Di tengah-tengah proses tahapan pencalonan, Pilkada 2024 diiringi berbagai drama, kejutan, dan turbulensi politik hingga menimbulkan chaos di berbagai daerah, khususnya di Jakarta. Imbas dari itu semua, berpotensi mengancam tingkat partisipasi pemilih, khususnya pada Pemilihan Gubernur (Pilgub) Jakarta.
Banyak faktor yang menjadi pemicu munculnya sinyalemen penurunan partisipasi pemilih di Pilgub Jakarta. Pertama, sebagai reaksi ketidaksukaan publik terhadap cengkeraman politik kartel, hegemoni partai politik (parpol), maupun indikasi intervensi atau cawe-cawe penguasa terhadap proses kandidasi. Selain juga makin menguatnya pragmatisme sejumlah parpol yang bersedia berkolaborasi dengan penguasa karena kemungkinan iming-iming mendapat posisi menteri di pemerintahan Presiden terpilih Prabowo Subianto.
Kedua, sebagai ekspresi kekecewaan publik, khususnya pendukung Anies Baswedan yang batal diusung Partai Keadilan Sejahtera, Partai Nasdem, dan Partai Kebangkitan Bangsa. Ataupun, PDI Perjuangan yang dikabarkan di injury time akan mendukung Anies, namun ternyata juga urung.

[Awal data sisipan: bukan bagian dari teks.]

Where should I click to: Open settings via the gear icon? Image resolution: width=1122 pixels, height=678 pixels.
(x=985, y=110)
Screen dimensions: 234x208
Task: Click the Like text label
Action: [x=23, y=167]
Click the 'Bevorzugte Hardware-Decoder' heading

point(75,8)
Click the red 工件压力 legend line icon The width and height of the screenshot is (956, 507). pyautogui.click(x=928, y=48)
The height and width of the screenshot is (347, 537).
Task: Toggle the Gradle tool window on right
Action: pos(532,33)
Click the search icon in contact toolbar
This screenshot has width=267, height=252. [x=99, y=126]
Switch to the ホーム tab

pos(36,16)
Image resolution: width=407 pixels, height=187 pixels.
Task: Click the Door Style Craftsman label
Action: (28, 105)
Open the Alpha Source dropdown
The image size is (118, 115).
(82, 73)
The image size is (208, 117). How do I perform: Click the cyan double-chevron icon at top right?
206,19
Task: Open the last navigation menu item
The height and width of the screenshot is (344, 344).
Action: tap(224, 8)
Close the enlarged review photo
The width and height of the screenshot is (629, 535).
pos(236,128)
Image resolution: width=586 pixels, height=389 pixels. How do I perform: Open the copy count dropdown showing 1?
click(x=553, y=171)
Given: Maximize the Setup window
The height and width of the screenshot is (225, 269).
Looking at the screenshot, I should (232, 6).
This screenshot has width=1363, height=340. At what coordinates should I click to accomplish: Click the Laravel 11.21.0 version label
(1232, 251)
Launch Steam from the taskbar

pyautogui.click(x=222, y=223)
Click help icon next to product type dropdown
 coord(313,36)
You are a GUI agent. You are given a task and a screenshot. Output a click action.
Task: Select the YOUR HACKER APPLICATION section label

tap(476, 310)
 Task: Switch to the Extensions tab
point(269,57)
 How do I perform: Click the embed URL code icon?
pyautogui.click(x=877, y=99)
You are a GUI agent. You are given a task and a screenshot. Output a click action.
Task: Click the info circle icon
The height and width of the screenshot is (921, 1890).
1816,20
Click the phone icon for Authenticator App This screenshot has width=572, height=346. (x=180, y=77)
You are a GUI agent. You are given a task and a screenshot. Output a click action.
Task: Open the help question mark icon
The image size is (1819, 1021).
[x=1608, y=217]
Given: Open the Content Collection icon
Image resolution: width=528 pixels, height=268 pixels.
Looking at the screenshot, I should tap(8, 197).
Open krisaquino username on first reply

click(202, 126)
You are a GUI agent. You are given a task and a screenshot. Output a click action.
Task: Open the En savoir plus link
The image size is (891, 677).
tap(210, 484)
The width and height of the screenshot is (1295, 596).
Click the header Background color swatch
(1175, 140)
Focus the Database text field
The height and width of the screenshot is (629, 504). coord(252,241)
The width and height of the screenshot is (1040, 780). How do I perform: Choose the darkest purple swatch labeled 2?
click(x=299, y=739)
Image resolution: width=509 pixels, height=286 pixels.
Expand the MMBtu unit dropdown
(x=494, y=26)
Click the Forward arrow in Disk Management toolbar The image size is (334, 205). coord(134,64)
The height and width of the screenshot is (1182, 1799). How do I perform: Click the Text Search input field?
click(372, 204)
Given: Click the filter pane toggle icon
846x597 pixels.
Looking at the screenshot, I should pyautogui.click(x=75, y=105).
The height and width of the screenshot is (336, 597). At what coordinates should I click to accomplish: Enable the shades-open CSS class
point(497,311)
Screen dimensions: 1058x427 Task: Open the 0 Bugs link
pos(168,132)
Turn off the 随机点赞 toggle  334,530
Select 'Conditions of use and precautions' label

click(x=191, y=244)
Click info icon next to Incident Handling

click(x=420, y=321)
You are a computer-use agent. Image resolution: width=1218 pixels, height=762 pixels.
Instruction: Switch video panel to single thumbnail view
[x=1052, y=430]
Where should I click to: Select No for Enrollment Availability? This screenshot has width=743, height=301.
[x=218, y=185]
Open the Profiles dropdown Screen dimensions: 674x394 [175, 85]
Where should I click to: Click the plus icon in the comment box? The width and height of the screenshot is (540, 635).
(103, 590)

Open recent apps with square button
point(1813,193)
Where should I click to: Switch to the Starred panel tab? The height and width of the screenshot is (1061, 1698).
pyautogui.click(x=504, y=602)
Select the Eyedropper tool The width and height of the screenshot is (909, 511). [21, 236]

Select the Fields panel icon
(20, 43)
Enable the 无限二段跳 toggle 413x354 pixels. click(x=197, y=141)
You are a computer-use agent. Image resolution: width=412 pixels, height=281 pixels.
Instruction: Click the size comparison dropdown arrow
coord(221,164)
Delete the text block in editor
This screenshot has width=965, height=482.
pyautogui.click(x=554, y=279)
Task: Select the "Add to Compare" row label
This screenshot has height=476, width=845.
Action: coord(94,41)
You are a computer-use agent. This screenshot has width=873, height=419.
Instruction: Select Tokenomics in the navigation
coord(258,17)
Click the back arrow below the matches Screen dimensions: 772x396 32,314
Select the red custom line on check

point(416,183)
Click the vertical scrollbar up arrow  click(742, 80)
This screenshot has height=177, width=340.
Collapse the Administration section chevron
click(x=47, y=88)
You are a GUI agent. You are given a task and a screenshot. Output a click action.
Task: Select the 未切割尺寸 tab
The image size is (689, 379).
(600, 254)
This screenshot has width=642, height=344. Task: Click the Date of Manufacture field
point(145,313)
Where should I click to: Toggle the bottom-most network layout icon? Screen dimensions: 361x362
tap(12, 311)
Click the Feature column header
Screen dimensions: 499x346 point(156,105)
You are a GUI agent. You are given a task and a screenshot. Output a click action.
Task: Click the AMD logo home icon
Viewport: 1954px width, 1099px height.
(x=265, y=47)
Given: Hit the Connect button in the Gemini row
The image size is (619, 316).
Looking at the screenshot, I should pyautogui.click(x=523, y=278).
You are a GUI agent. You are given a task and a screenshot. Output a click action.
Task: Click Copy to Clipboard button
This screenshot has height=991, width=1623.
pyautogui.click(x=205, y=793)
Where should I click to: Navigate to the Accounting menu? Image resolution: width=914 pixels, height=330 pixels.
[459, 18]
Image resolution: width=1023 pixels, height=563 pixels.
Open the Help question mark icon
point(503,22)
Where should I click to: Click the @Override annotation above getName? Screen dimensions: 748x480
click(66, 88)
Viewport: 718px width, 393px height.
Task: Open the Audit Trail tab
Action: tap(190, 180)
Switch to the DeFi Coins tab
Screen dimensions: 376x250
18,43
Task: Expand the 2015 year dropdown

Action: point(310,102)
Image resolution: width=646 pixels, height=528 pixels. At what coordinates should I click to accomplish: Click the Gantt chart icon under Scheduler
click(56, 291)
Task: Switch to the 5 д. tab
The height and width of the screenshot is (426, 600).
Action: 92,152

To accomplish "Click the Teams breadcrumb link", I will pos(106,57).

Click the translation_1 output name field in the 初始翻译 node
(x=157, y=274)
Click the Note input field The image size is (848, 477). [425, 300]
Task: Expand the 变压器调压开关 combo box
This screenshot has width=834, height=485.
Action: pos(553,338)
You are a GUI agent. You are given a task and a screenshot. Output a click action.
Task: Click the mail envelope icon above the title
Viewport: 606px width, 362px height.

SCROLL TO CONTINUE WITH CONTENT
Indikator ancaman terhadap partisipasi pemilih sudah terlihat saat Partai Nasdem menggelar Kongres ke III di Jakarta, Minggu (25/8) yang dihadiri Presiden Joko Widodo. Namun kehadiran Presiden justru disambut dengan teriakan nama Anies Baswedan. Lalu mundurnya sebanyak 28 anggota Dewan Pakar PKS pada Senin (26/8) sebagai ekspresi kekecewaan atas sikap politik PKS yang urung mencagubkan Anies.
Hal sama juga dialami Cagub Ridwan Kamil saat berkunjung ke makam Mbah Priok pada Minggu (1/9), justru disambut warga dengan yel-yel "hidup Anies".
Merebaknya Golput
Sejumlah pakar politik menyebut fenomena atau realitas politik semacam itu sebagai bentuk dari perilaku golongan putih (golput). Golput sendiri banyak variannya. Di antaranya golput politis, sepertui tidak menyalurkan hak pilihnya karena tidak suka dengan kesewenangan penguasa, tidak suka dengan parpol peserta pilkada, tidak suka dengan kandidat yang diusung parpol, tidak terdapat nama cagub idolanya.
Kontribusi pemilih terhadap munculnya persepsi politik yang cenderung apatis dan frustrasi dapat berimplikasi pada membengkaknya jumlah golput pada Pilgub Jakarta. Ancaman lain akibat kebijakan Pemprov Jakarta yang menonaktifkan (blokir) e-KTP warga DKI yang tidak berdomisili di Jakarta. Jumlahnya cukup besar, yakni sekitar 200 ribuan pemilih. Kebijakan tersebut hanya untuk keperluan pengurusan Kartu Jangka Pintar (KJP) atau Badan Penyelenggara Jaminan Sosial (BPPS), bukan untuk Pilgub.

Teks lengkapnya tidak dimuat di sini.